Ok, some fair points there, but hard as it is to contemplate, nothing changes without pain, and blood, and death. It's the human condition.

We ordinary people, expats, could fall foul of extreme dysfunction in Thai society.

 

My enduring fear is that if the wheels come off, poor Thais will lump us in with their Thai oppressors, sure, we're "wealthy" but not even close to the Salim, and most of us I hope, have learned, as part of our own democracies, that absolute power for one group leads to great turmoil and human suffering for everyone else, eg: pre-revolutionary France.

 

However, we usually emerge better people, with better societies, when these extreme imbalances are ironed out.

 

And in these epic struggles, people die in sometimes vast numbers, when these imbalances are challenged. Velvet revolutions are a rare beast indeed.

 

I think everyone seriously underestimates how much tourism impacts Thailand, particularly at a grassroots level. Every worker we meet as tourists, is a person who relies almost solely on the industry, and tips etc. to live a dignified life.
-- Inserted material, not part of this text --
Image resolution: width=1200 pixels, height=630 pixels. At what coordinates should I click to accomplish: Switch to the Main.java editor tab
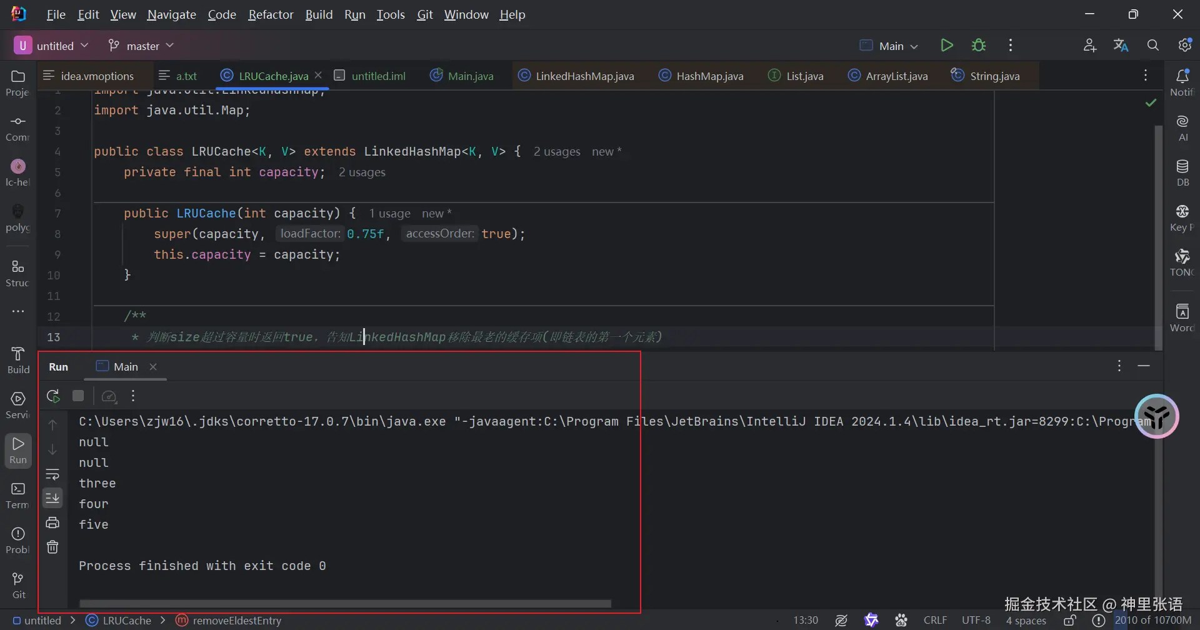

I recall a conservative estimate of tourism income is 25% of the economy With Thailand, we will likely never know, but as a foreigner here, I use services that would likely not even exist if we all disappeared overnight. Don't forget the ripple effect of all; thus, a tuk tuk driver going bust could well eventually impact the BoT bottom line, just because what he can't afford, ripples out and out to an eventual significant amount of cash.

 

I think globally, it's never been about what "trickles down", but what gets pushed "up" the food chain. that drives wealth.

 

I do not wish suffering on ordinary Thais, but I do pragmatically wish they hurt enough to turn on these salim scumbags who have preyed on them throughout their history.